## Exercise instructions
Return the data that follows exactly, with each line intact.

---- Task input

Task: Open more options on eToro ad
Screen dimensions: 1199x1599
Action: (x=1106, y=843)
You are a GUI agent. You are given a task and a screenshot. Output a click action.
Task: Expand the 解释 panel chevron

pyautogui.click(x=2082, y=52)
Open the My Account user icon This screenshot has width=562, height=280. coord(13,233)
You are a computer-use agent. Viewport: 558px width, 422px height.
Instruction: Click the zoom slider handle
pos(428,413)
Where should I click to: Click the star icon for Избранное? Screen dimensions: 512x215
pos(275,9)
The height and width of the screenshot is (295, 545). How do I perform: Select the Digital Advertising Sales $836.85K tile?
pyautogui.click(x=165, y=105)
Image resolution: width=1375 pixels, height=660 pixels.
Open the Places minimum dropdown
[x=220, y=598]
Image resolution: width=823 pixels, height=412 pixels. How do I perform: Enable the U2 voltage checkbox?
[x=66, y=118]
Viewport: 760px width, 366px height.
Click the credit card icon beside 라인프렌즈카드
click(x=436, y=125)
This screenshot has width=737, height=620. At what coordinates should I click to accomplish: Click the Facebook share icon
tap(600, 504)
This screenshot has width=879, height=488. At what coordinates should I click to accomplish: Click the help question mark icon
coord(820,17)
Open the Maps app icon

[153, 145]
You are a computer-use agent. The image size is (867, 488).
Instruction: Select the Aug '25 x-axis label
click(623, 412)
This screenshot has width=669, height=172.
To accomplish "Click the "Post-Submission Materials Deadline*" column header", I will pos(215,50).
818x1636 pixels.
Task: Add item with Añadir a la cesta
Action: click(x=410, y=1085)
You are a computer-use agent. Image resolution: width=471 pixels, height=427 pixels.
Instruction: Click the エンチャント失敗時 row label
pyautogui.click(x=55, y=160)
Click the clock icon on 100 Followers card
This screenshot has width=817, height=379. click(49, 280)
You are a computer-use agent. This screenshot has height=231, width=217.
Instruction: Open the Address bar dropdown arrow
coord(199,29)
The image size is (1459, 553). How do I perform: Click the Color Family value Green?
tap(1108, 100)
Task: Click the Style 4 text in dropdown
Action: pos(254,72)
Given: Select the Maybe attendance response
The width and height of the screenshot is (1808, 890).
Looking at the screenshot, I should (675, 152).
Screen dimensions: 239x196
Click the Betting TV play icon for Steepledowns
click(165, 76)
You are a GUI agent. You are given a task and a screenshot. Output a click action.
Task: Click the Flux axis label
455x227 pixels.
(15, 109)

--------

## Reply to the task
Task: Open more options on eToro ad
Screen dimensions: 1199x1599
Action: (x=1106, y=843)
You are a GUI agent. You are given a task and a screenshot. Output a click action.
Task: Expand the 解释 panel chevron

pyautogui.click(x=2082, y=52)
Open the My Account user icon This screenshot has width=562, height=280. coord(13,233)
You are a computer-use agent. Viewport: 558px width, 422px height.
Instruction: Click the zoom slider handle
pos(428,413)
Where should I click to: Click the star icon for Избранное? Screen dimensions: 512x215
pos(275,9)
The height and width of the screenshot is (295, 545). How do I perform: Select the Digital Advertising Sales $836.85K tile?
pyautogui.click(x=165, y=105)
Image resolution: width=1375 pixels, height=660 pixels.
Open the Places minimum dropdown
[x=220, y=598]
Image resolution: width=823 pixels, height=412 pixels. How do I perform: Enable the U2 voltage checkbox?
[x=66, y=118]
Viewport: 760px width, 366px height.
Click the credit card icon beside 라인프렌즈카드
click(x=436, y=125)
This screenshot has width=737, height=620. At what coordinates should I click to accomplish: Click the Facebook share icon
tap(600, 504)
This screenshot has width=879, height=488. At what coordinates should I click to accomplish: Click the help question mark icon
coord(820,17)
Open the Maps app icon

[153, 145]
You are a computer-use agent. The image size is (867, 488).
Instruction: Select the Aug '25 x-axis label
click(623, 412)
This screenshot has width=669, height=172.
To accomplish "Click the "Post-Submission Materials Deadline*" column header", I will pos(215,50).
818x1636 pixels.
Task: Add item with Añadir a la cesta
Action: click(x=410, y=1085)
You are a computer-use agent. Image resolution: width=471 pixels, height=427 pixels.
Instruction: Click the エンチャント失敗時 row label
pyautogui.click(x=55, y=160)
Click the clock icon on 100 Followers card
This screenshot has width=817, height=379. click(49, 280)
You are a computer-use agent. This screenshot has height=231, width=217.
Instruction: Open the Address bar dropdown arrow
coord(199,29)
The image size is (1459, 553). How do I perform: Click the Color Family value Green?
tap(1108, 100)
Task: Click the Style 4 text in dropdown
Action: pos(254,72)
Given: Select the Maybe attendance response
The width and height of the screenshot is (1808, 890).
Looking at the screenshot, I should (675, 152).
Screen dimensions: 239x196
Click the Betting TV play icon for Steepledowns
click(165, 76)
You are a GUI agent. You are given a task and a screenshot. Output a click action.
Task: Click the Flux axis label
455x227 pixels.
(15, 109)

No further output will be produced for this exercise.